Cryptocurrency is a digital or virtual currency that uses cryptography to secure transactions. Unlike physical money, cryptocurrencies are not issued by a central authority such as a bank or reserve – they are generated by a decentralised computer network called a blockchain. 

A blockchain is a highly secure digital ledger or database that records permanent, uneditable transactions. Rather than being confined to one location or entity, a blockchain is distributed across thousands of nodes (i.e. computers). As a distributed network, a blockchain is extremely difficult – if not impossible – to hack. 

The decentralised nature of blockchain means that cryptocurrencies are theoretically immune from political and governmental interference. Cryptocurrencies are also impossible to counterfeit, and they cannot be double-spent. 

To understand cryptocurrency better, let’s take a look at the differences between fiat currency (i.e. government-issued money such as dollars) and cryptocurrency.

What can I do with it?

Bitcoin was created as a store of value to be used in everyday transactions, from buying a coffee to investing in property. In fact, the first commercial bitcoin transaction was a Papa John’s pizza purchase in 2010. Laszlo Hanyecz paid 10,000 BTC for the pizzas (roughly $41 at the time). 10,000 BTC today would be worth in excess of $500 million. 

Mass adoption of bitcoin as a currency has been slow, but adoption is well underway. An increasing number of companies now accept bitcoin as a payment, including Wikipedia, Microsoft, AT&T, PayPal and more. Countries including El Salvador and the Central African Republic also recognise bitcoin as legal tender. 

Adoption aside, cryptocurrency is a great way to execute fast, low-cost transactions. In September 2021, a $2 billion transaction was processed at a fee of just $0.78. A transfer of this size in fiat currency could take as long as a week, with substantially higher fees.

You can also stake some cryptocurrencies to generate a passive income. 

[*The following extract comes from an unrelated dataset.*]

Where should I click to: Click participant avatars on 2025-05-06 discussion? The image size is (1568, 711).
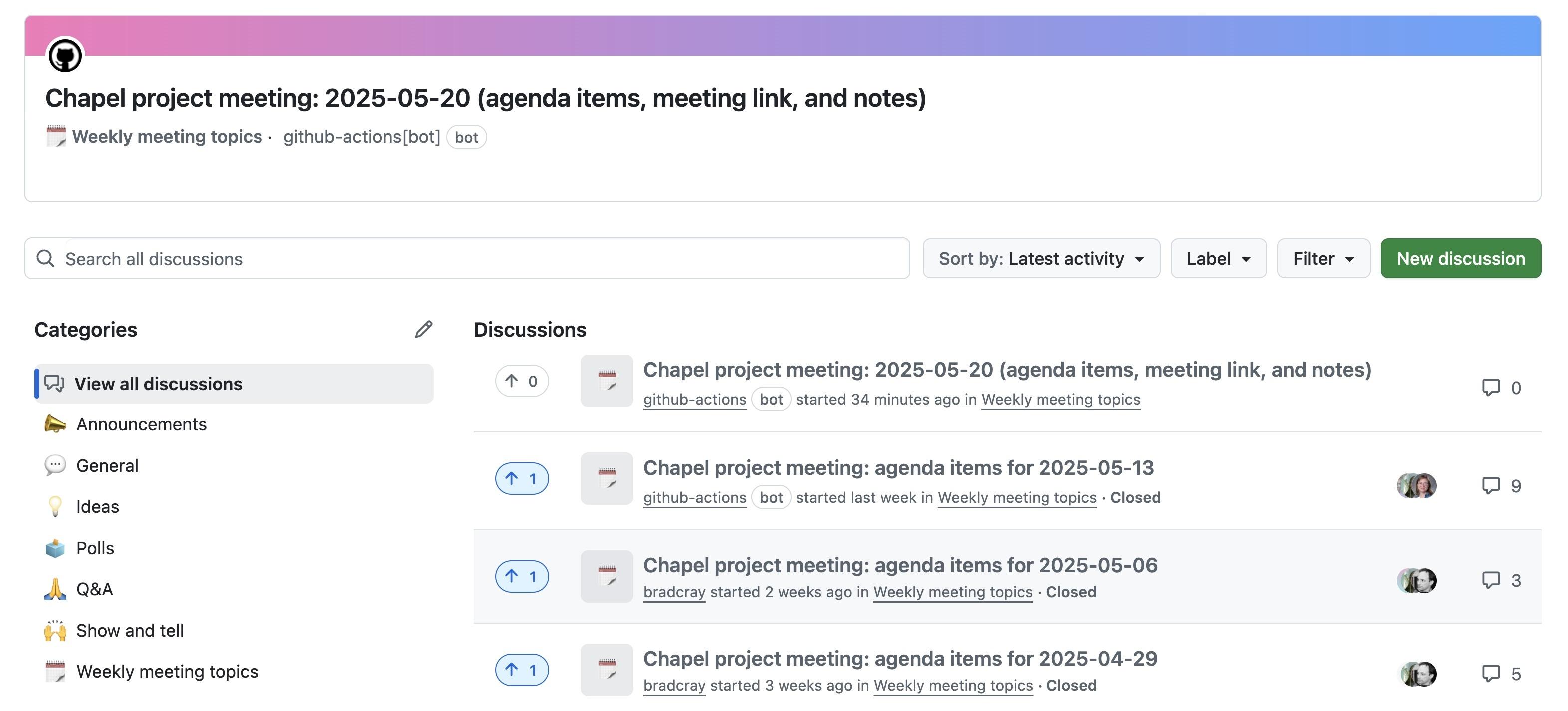tap(1416, 580)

When you stake your crypto, you effectively lock up your cryptocurrencies on the network for a period of time to earn a reward. This reward incentivises participation in operating the network. Some of the best staking coins are ETH, SOL, XTZ, BNB, DOT, ATOM and MCADE.

What are some examples of cryptocurrency? 

The first and most valuable cryptocurrency is bitcoin (BTC). Bitcoin is known for its volatile price history. The first bitcoin traded for $0.0008 in 2010, but by 2021, it soared in excess of $65,000. It currently trades at around $21,700.

Ethereum (ETH) is the second largest cryptocurrency by market cap, but the network itself is very different from Bitcoin. Ethereum is a smart contract platform that can support decentralised apps, NFTs, games and more. 

The third largest cryptocurrency is USDT, a stable coin that’s algorithmically pegged to the US dollar. USDT is closely followed by BNB, USDC, XRP, BUSD, ADA, DOGE and MATIC.

You can find live prices of the top 20 cryptocurrencies here.

How does it work? 

There are two main ways of verifying transactions on a blockchain – proof-of-stake and proof-of-work. They work in different ways, but they both have the same function.

A proof-of-work consensus mechanism uses large amounts of energy from a network of computers to verify transactions and add blocks to the chain. It’s the first type of protocol and it’s used by Bitcoin, Bitcoin Cash, Monero, Dogecoin, Litecoin. 

The process of verifying transactions on a proof-of-work blockchain is called mining. Crypto miners use computer energy to solve arbitrary, complex cryptographic mathematical puzzles. When solved, the block is verified and added to the chain, and the miner is rewarded with a predetermined amount of cryptocurrency. For Bitcoin, the block reward is 6.25 BTC (approx $134,000 USD), but this reward will drop to 3.125 in 2024. The process is highly competitive, driving miners to join vast mining pools to increase their chances of solving a puzzle. 

In a proof-of-stake consensus, cryptocurrency holders stake their coins as collateral for a chance to become a validator. Validators participate in consensus by authenticating the legitimacy of new blocks. Unlike miners, validators are selected at random, making the process less competitive. Proof-of-stake uses significantly less energy than proof-of-work.

Validators also receive rewards for their stake in the form of transaction fees. Blockchains that use proof-of-stake include Ethereum, Cardano, Algorand, Tezos, Solana and Polygon.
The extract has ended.